- _TASK DESCRIPTION_:
Write the next part of the thread about the regex quantifiers ? and ??, picking up right after its last line.

- _QUOTED TEXT_:
....

I'm reading the regular expressions reference and I'm thinking about ? and ?? characters. Could you explain me with some examples their usefulness? I don't understand them enough.
thank you
This is an excellent question, and it took me a while to see the point of the lazy ?? quantifier myself.
? - Optional (greedy) quantifier
The usefulness of ? is easy enough to understand. If you wanted to find both http and https, you could use a pattern like this:
https?
This pattern will match both inputs, because it makes the s optional.
?? - Optional (lazy) quantifier
?? is more subtle. It usually does the same thing ? does. It doesn't change the true/false result when you ask: "Does this input satisfy this regex?" Instead, it's relevant to the question: "Which part of this input matches this regex, and which parts belong in which groups?" If an input could satisfy the pattern in more than one way, the engine will decide how to group it based on ? vs. ?? (or * vs. *?, or + vs. +?).
Say you have a set of inputs that you want to validate and parse. Here's an (admittedly silly) example:
Input:
http123
https456
httpsomething
Expected result:
Pass/Fail Group 1 Group 2
Pass http 123
Pass https 456
Pass http something
You try the first thing that comes to mind, which is this:
^(http)([a-z\d]+)$
Pass/Fail Group 1 Group 2 Grouped correctly?
Pass http 123 Yes
Pass http s456 No
Pass http something Yes
They all pass, but you can't use the second set of results because you only wanted 456 in Group 2.
Fine, let's try again. Let's say Group 2 can be letters or numbers, but not both:
(https?)([a-z]+|\d+)
Pass/Fail Group 1 Group 2 Grouped correctly?
Pass http 123 Yes
Pass https 456 Yes
Pass https omething No
Now the second input is fine, but the third one is grouped wrong because ? is greedy by default (the + is too, but the ? came first). When deciding whether the s is part of https? or [a-z]+|\d+, if the result is a pass either way, the regex engine will always pick the one on the left. So Group 2 loses s because Group 1 sucked it up.
To fix this, you make one tiny change:
(https??)([a-z]+|\d+)$
Pass/Fail Group 1 Group 2 Grouped correctly?
Pass http 123 Yes
Pass https 456 Yes
Pass http something Yes
Essentially, this means: "Match https if you have to, but see if this still passes when Group 1 is just http." The engine realizes that the s could work as part of [a-z]+|\d+, so it prefers to put it into Group 2.
The key difference between ? and ?? concerns their laziness. ?? is lazy, ? is not.
Let's say you want to search for the word "car" in a body of text, but you don't want to be restricted to just the singular "car"; you also want to match against the plural "cars".
Here's an example sentence:
I own three cars.
Now, if I wanted to match the word "car" and I only wanted to get the string "car" in return, I would use the lazy ?? like so:
cars??
This says, "look for the word car or cars; if you find either, return car and nothing more".
Now, if I wanted to match against the same words ("car" or "cars") and I wanted to get the whole match in return, I'd use the non-lazy ? like so:
cars?

....

- _PROVIDED DATA_:
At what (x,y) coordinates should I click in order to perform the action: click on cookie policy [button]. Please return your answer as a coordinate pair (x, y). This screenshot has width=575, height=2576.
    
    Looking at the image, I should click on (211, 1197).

....

- _THE OUTPUT_:
This says, "look for the word car or cars, and return either car or cars, whatever you find".
In the world of computer programming, lazy generally means "evaluating only as much as is needed". So the lazy ?? only returns as much as is needed to make a match; since the "s" in "cars" is optional, don't return it. On the flip side, non-lazy (sometimes called greedy) operations evaluate as much as possible, hence the ? returns all of the match, including the optional "s".
Personally, I find myself using ? as a way of making other regular expression operators lazy (like the * and + operators) more often than I use it for simple character optionality, but YMMV.
See it in Code
Here's the above implemented in Clojure as an example:
(re-find #"cars??" "I own three cars.")
;=> "car"
(re-find #"cars?" "I own three cars.")
;=> "cars"
The item re-find is a function that takes its first argument as a regular expression #"cars??" and returns the first match it finds in the second argument "I own three cars."
Some Other Uses of Question marks in regular expressions
Apart from what's explained in other answers, there are still 3 more uses of Question Marks in regular expressions.
Negative Lookahead
Negative lookaheads are used if you want to
match something not followed by something else. The negative
lookahead construct is the pair of parentheses, with the opening
parenthesis followed by a question mark and an exclamation point. x(?!x2)
example
Consider a word There
Now, by default, the RegEx e will find the third letter e in word There.
There
^
However if you don't want the e which is immediately followed by r, then you can use RegEx e(?!r). Now the result would be:
There
^
Positive Lookahead
Positive lookahead works just the same. q(?=u) matches a q that
is immediately followed by a u, without making the u part of the
match. The positive lookahead construct is a pair of parentheses,
with the opening parenthesis followed by a question mark and an
equals sign.
example
Consider a word getting
Now, by default, the RegEx t will find the third letter t in word getting.
getting
^
However if you want the t which is immediately followed by i, then you can use RegEx t(?=i). Now the result would be:
getting
^
Non-Capturing Groups
Whenever you place a Regular Expression in parenthesis(), they
create a numbered capturing group. It stores the part of the string
matched by the part of the regular expression inside the
parentheses.
If you do not need the group to capture its match, you can optimize
this regular expression into
(?:Value)
See also this and this.
? simply makes the previous item (character, character class, group) optional:
colou?r
matches "color" and "colour"
(swimming )?pool
matches "a pool" and "the swimming pool"
?? is the same, but it's also lazy, so the item will be excluded if at all possible. As those docs note, ?? is rare in practice. I have never used it.
Running the test harness from Oracle documentation with the reluctant quantifier of the "once or not at all" match X?? shows that it works as a guaranteed always-empty match.
$ java RegexTestHarness
Enter your regex: x?
Enter input string to search: xx
I found the text "x" starting at index 0 and ending at index 1.
I found the text "x" starting at index 1 and ending at index 2.
I found the text "" starting at index 2 and ending at index 2.
Enter your regex: x??
Enter input string to search: xx
I found the text "" starting at index 0 and ending at index 0.
I found the text "" starting at index 1 and ending at index 1.
I found the text "" starting at index 2 and ending at index 2.
https://docs.oracle.com/javase/tutorial/essential/regex/quant.html
It seems identical to the empty matcher.
Enter your regex:
Enter input string to search: xx
I found the text "" starting at index 0 and ending at index 0.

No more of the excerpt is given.